This is a great piece about the Indian women involved in the movement, for those who are interested: http://fwsablog.org.uk/2014/01/09/asian-…
Often, comments here better than the articles.
There have been plenty of great movies about history where gays were left completely out, yet the reviewer still reviewed the movie. Where does it all end? Regulating art?
I'm not negating the great achievements that minority groups have made with the film and television industry a whole.
But this smug pseudo "review" has far less to do with racism than creating controversy for controversy sake - same thing Donald Trump likes to do.
I never, ever, advertised in The Stranger. Ever.

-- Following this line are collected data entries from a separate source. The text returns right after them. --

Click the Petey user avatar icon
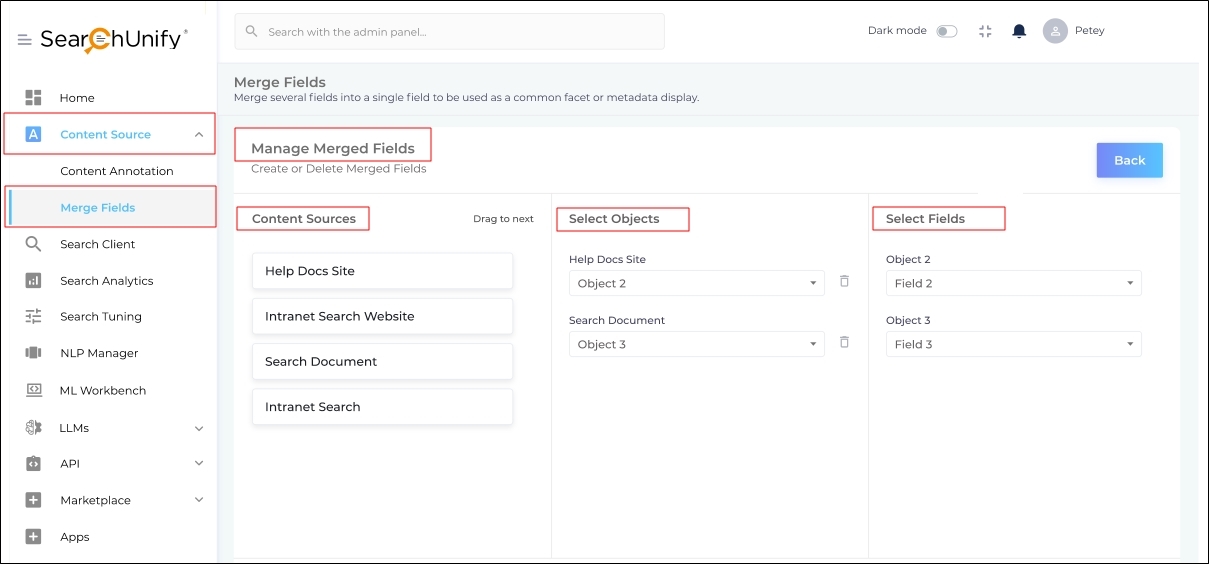Image resolution: width=1209 pixels, height=564 pixels. click(x=1055, y=31)
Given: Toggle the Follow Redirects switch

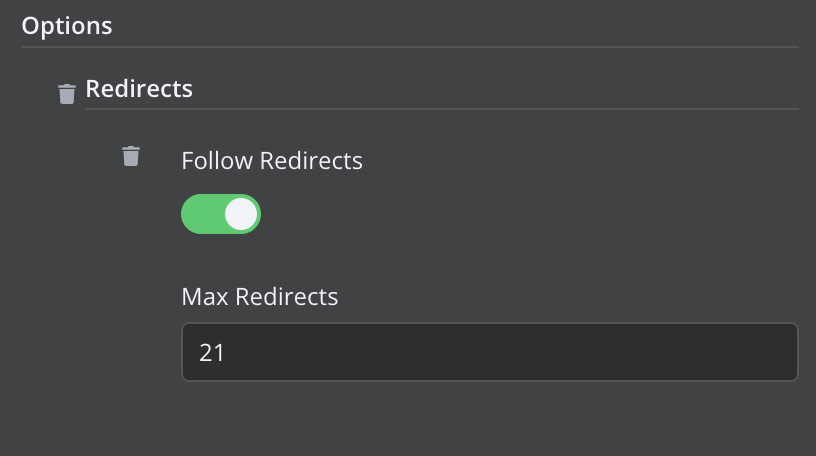Looking at the screenshot, I should 221,214.
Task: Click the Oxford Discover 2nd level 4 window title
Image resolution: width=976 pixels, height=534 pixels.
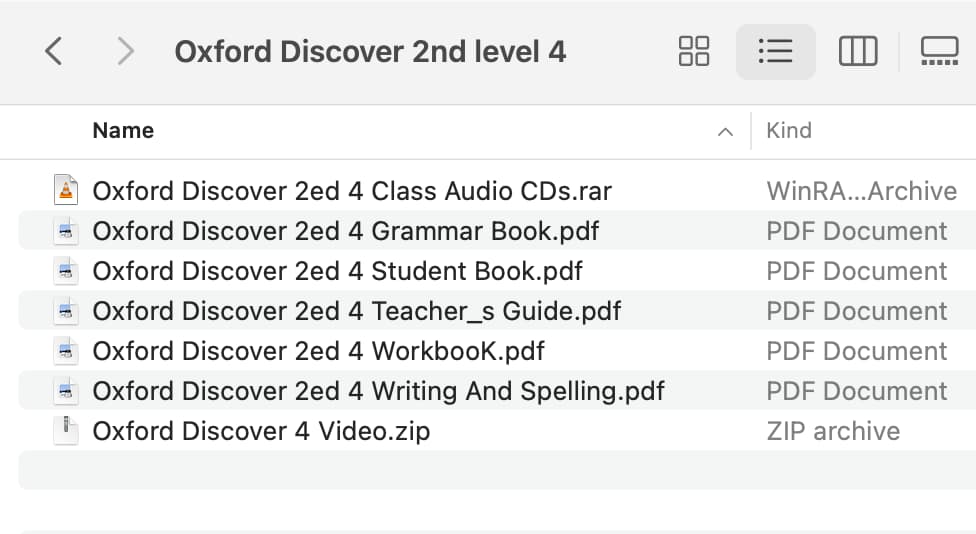Action: 370,52
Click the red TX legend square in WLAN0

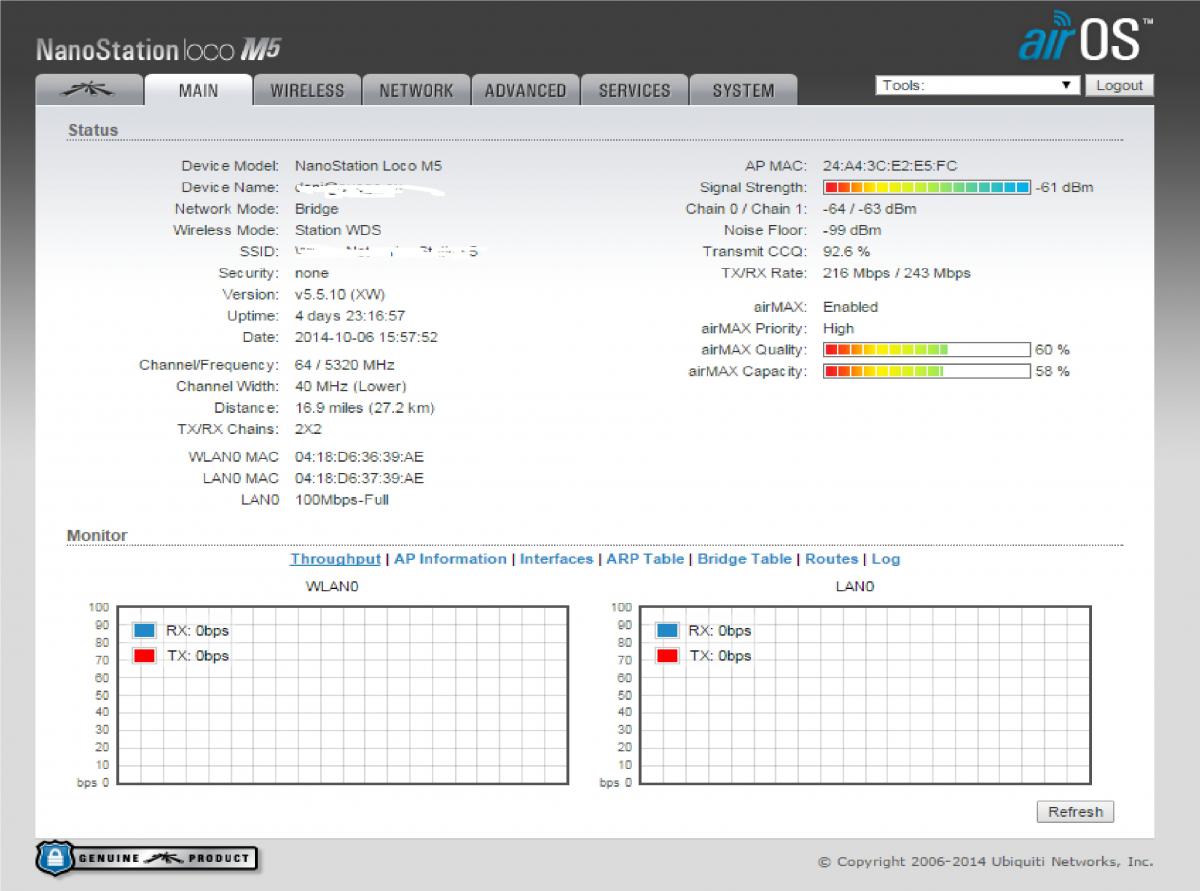pos(144,656)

In addition, who doesn't love Meryl Streep? Her career shouldn't be blemished by such insulting pseudo-reviews.
If black women were well represented by all other WOC were not I don't think she would be complaining. I haven't noticed black activists lifting a finger for under represented minorities in sports or other areas where blacks are well represented.
You don't notice black activists lifting a finger because you don't notice black activists at all.
And the issue of Indian membership in the suffragette movement IS kinda important because England was NOT devoid of people of color in the early 20th Century.
Now we gotta deal with Jezebel-brainwashed millennial cat ladies and their idiot (male?) counterparts. Sad.
Eyeballs deep in muddy waters, fuckin' hypocrite
YOU MUST HAVE BEEN HIGH....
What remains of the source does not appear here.